*WHAT YOU WILL DO*.
State only how many lines in the listing contain the string "card".
·····
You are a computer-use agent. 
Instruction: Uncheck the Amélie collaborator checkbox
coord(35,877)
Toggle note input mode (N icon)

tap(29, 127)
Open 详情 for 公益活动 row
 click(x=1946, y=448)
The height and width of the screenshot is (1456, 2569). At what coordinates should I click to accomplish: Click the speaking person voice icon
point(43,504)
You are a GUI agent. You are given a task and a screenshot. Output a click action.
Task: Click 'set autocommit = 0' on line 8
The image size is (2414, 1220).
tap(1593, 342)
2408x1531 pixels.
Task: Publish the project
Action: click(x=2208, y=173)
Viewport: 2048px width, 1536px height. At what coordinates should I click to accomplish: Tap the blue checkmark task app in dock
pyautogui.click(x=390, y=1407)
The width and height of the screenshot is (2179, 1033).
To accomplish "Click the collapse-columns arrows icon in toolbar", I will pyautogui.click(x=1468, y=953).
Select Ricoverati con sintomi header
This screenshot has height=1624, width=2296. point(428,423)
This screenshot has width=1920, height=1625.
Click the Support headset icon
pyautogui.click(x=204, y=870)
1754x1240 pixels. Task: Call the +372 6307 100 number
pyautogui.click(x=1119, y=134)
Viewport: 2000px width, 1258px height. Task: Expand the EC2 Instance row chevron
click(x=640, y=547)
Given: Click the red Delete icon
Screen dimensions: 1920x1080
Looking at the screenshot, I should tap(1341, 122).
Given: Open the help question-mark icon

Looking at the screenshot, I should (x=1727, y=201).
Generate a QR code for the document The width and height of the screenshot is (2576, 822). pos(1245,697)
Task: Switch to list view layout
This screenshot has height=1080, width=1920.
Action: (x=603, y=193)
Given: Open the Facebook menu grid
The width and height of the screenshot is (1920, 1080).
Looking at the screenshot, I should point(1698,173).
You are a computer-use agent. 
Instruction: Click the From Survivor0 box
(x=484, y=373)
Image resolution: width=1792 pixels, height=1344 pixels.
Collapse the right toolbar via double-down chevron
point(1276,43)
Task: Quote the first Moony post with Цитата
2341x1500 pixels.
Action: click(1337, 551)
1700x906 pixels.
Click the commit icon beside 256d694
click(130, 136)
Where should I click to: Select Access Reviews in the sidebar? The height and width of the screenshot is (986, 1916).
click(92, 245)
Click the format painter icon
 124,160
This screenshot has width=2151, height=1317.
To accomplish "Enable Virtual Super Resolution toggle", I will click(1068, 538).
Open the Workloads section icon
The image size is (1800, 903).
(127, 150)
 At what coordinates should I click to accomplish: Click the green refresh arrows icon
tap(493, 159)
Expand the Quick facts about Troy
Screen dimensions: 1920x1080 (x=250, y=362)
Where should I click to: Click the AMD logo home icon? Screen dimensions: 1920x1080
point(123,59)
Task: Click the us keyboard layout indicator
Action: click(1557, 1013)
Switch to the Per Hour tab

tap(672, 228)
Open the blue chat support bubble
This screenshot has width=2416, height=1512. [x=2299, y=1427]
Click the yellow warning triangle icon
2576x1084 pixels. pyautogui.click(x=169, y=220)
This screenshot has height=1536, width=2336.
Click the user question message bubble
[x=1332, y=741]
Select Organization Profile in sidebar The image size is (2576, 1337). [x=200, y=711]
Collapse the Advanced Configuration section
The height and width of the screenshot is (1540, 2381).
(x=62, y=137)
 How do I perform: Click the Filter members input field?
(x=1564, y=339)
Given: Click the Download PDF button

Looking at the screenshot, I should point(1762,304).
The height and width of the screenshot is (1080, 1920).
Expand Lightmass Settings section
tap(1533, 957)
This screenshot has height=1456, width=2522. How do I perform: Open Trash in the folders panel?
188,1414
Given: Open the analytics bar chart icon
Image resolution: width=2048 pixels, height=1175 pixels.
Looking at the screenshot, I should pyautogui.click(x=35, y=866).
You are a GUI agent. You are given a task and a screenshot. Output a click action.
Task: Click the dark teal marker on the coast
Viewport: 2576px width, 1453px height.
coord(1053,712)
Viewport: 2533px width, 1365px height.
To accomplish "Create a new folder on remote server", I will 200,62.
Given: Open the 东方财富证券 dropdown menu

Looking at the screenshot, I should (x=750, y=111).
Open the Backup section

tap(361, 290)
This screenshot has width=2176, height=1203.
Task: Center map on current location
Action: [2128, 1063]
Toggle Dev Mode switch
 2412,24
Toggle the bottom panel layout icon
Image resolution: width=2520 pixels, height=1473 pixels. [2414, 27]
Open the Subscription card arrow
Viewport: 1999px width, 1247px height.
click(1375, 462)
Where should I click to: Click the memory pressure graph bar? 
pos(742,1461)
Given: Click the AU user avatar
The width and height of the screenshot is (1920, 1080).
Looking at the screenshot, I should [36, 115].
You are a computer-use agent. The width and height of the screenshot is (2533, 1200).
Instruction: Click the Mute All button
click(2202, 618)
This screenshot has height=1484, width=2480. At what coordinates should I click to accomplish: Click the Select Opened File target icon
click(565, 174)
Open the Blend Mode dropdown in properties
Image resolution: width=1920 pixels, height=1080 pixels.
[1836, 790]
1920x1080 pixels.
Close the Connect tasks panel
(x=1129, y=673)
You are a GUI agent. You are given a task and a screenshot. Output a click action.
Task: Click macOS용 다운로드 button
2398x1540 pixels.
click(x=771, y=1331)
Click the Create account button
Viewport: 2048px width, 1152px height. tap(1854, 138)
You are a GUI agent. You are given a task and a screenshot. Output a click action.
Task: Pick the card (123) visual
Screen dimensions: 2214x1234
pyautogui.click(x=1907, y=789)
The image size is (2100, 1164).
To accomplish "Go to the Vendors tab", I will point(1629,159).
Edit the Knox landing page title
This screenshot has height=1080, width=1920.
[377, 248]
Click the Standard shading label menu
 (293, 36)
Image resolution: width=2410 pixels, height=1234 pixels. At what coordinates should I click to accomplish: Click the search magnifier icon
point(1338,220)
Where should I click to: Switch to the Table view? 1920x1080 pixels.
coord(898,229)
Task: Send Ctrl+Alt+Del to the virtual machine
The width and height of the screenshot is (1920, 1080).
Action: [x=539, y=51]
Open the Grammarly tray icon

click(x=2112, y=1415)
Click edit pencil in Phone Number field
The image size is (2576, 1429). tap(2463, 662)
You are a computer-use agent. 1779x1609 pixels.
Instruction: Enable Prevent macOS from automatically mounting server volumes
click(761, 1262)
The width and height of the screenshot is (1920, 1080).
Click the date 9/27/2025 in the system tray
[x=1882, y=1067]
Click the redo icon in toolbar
·····
*TASK RESPONSE*.
2